* _Task_:
Rewrite the lines of the listing from the one containing "Click the zone list scrollbar thumb" through the end of the listing, substituting "region list" for "zone list" and leaving everything else unchanged. Leave the pictures out of your answer.

* _Record set_:

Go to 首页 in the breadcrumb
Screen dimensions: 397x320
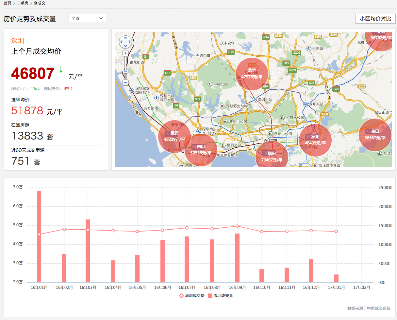8,3
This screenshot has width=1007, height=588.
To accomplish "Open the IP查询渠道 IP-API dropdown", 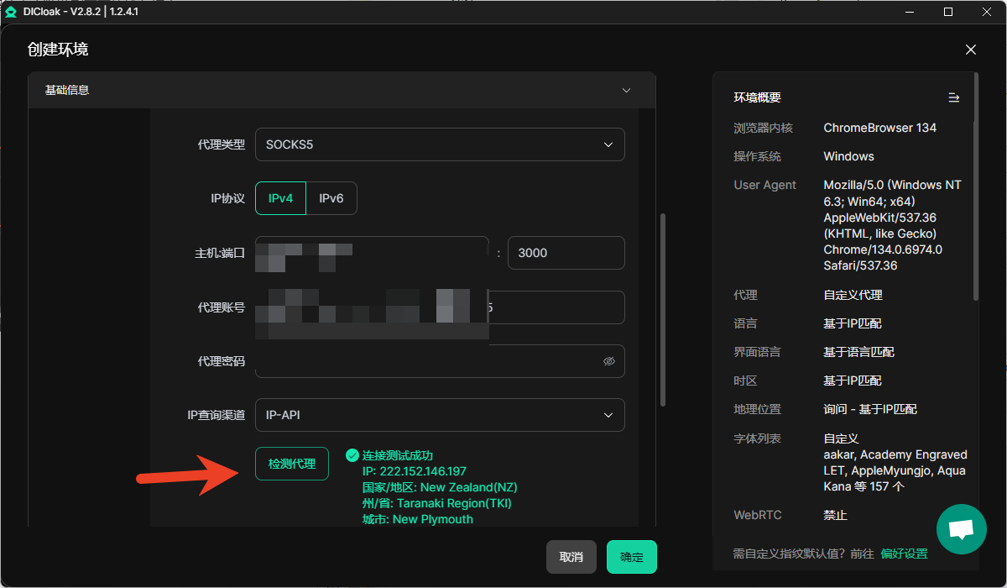I will point(440,415).
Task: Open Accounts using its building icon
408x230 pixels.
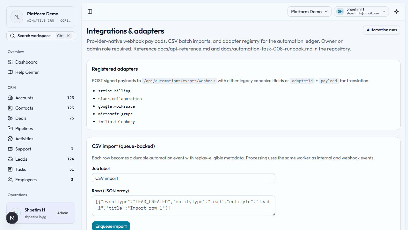Action: (10, 98)
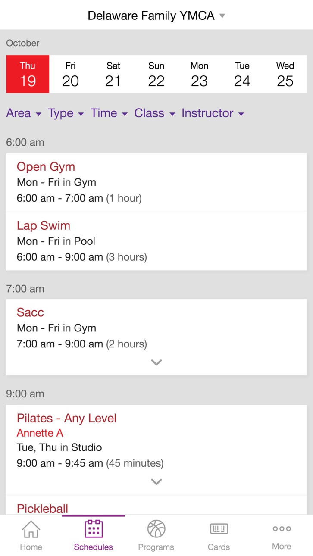Screen dimensions: 313x556
Task: Open the Class filter dropdown
Action: click(155, 113)
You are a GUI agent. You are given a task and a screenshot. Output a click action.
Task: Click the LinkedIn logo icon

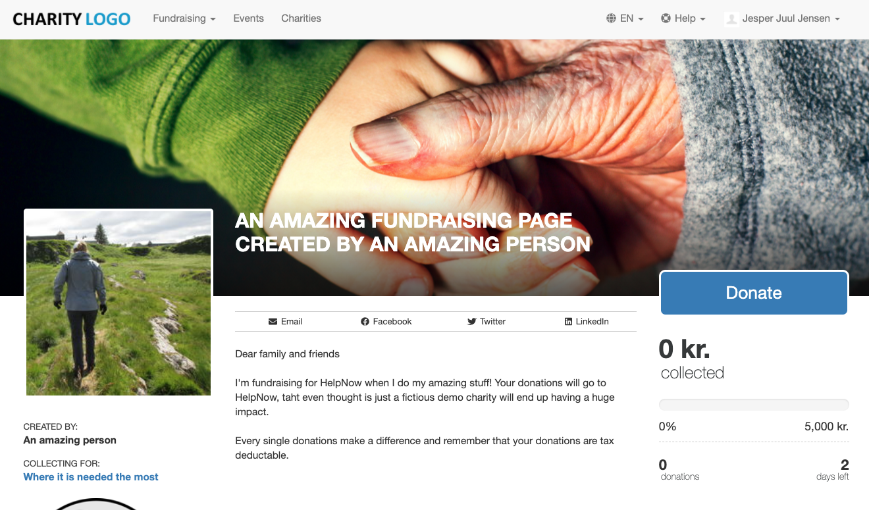point(568,322)
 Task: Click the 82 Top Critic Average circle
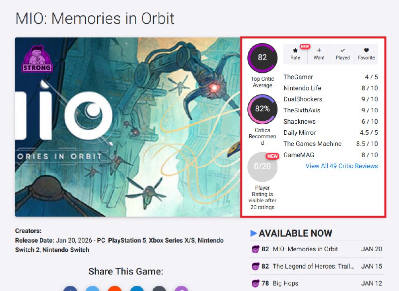click(262, 57)
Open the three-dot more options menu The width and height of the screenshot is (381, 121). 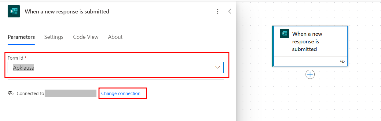pos(218,11)
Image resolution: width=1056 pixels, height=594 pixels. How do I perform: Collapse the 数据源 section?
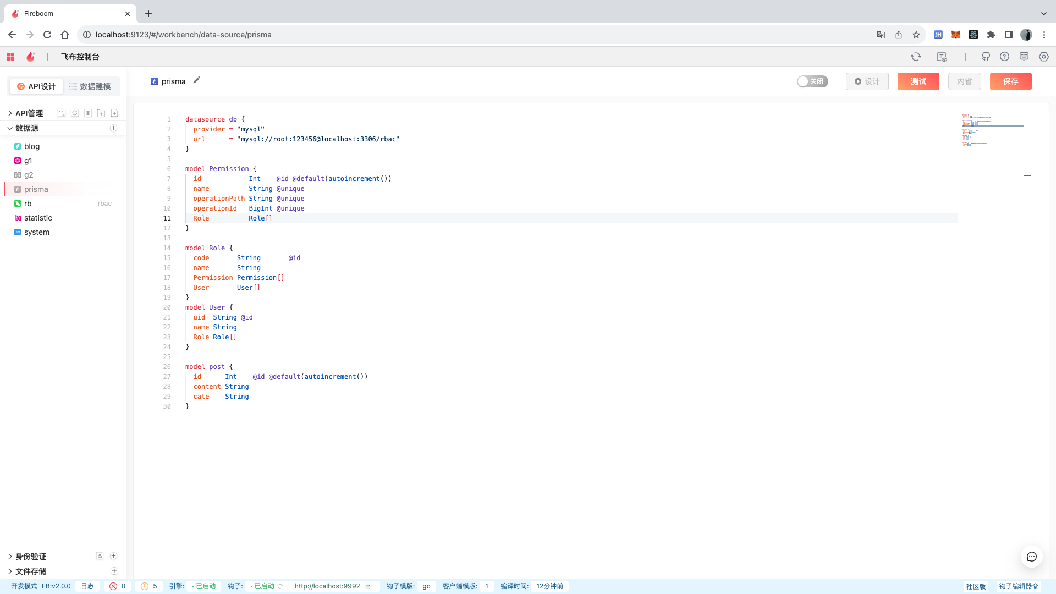(x=10, y=128)
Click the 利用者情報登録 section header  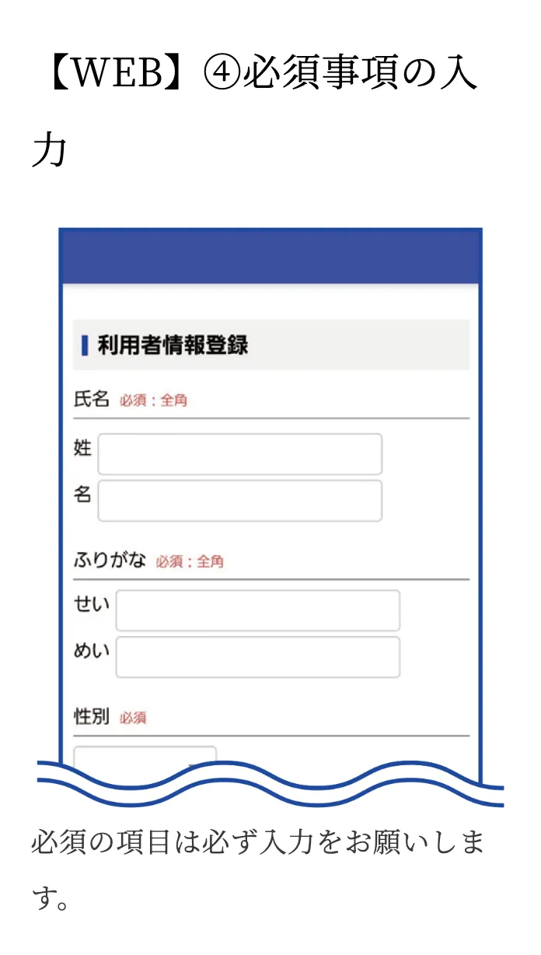pyautogui.click(x=173, y=345)
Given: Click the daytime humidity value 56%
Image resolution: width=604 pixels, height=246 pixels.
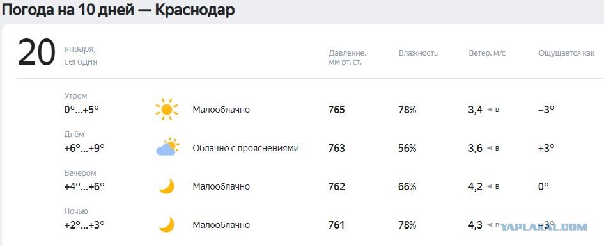Looking at the screenshot, I should click(408, 148).
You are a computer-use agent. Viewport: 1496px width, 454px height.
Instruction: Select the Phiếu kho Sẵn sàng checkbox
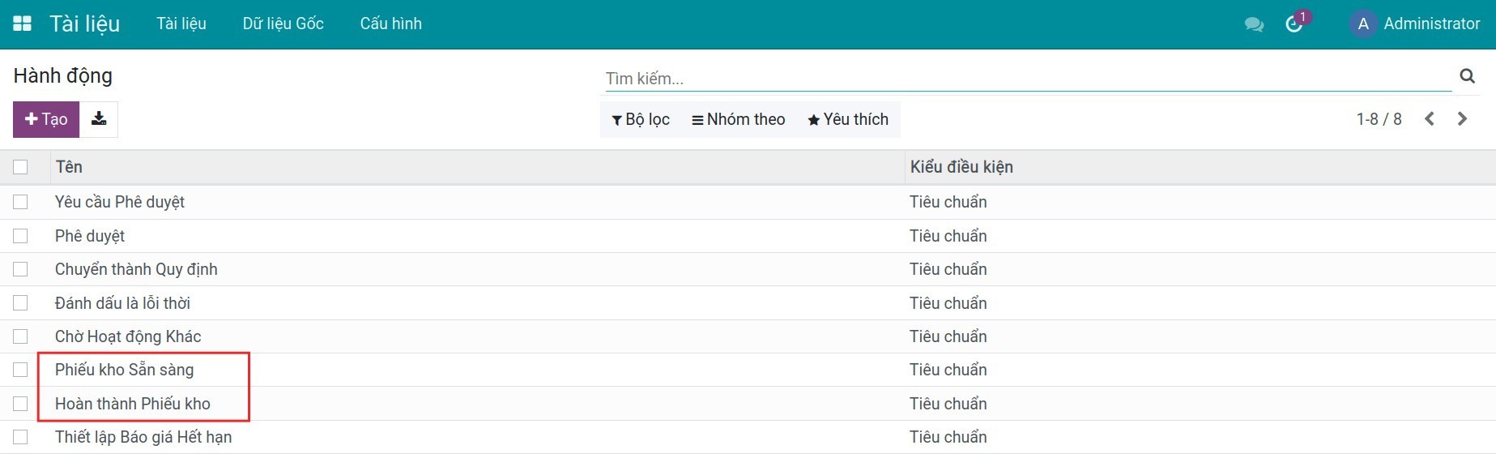click(x=20, y=370)

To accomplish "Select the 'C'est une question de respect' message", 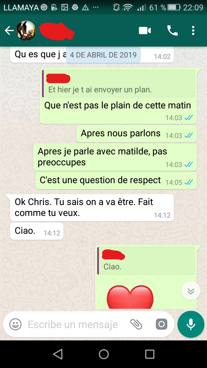I will (x=116, y=181).
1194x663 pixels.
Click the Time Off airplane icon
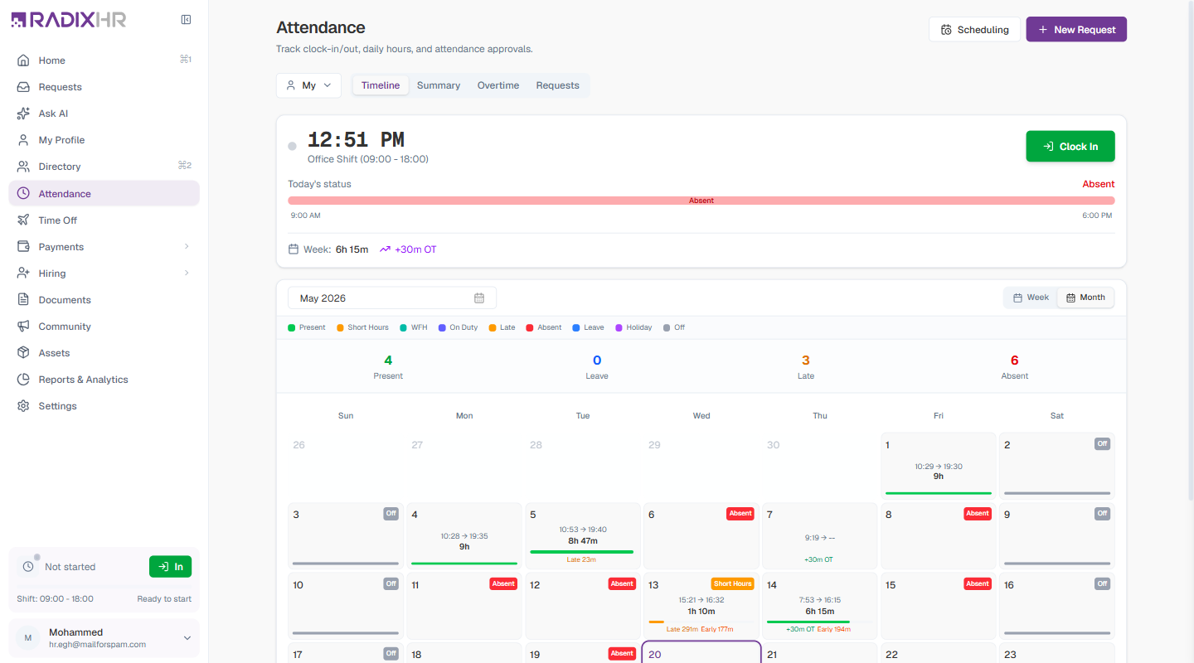tap(23, 220)
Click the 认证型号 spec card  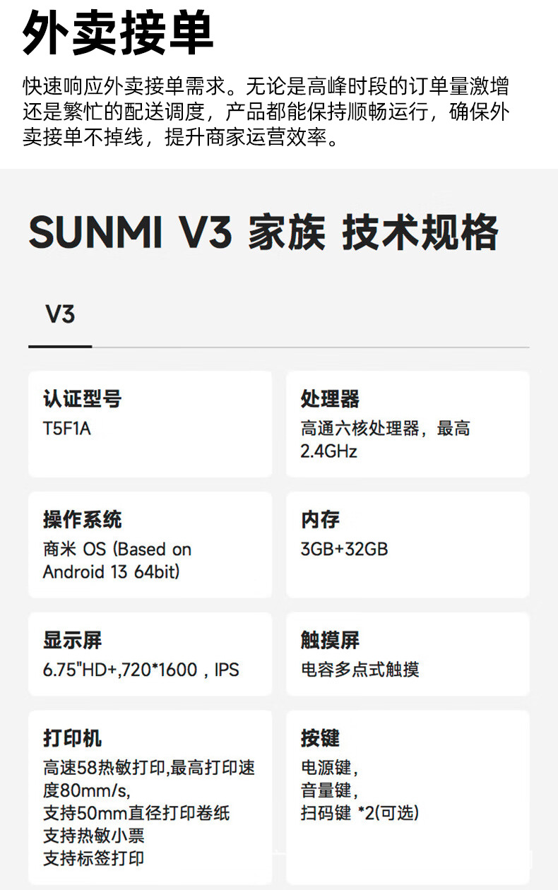click(x=150, y=424)
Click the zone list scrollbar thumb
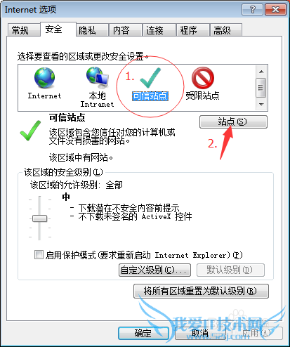 pos(261,88)
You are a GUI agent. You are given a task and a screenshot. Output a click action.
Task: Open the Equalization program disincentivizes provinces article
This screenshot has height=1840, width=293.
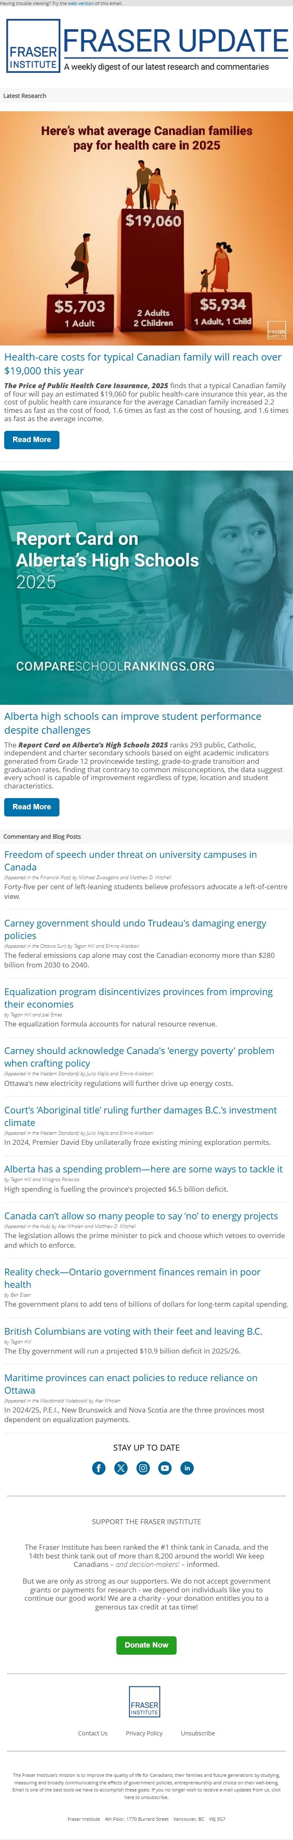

* _Reply to the task_:
Click the region list scrollbar thumb
 pos(261,88)
You are a GUI agent. You are given a task and a screenshot. Output a click action.
Task: Open the Equalization program disincentivizes provinces article
This screenshot has height=1840, width=293.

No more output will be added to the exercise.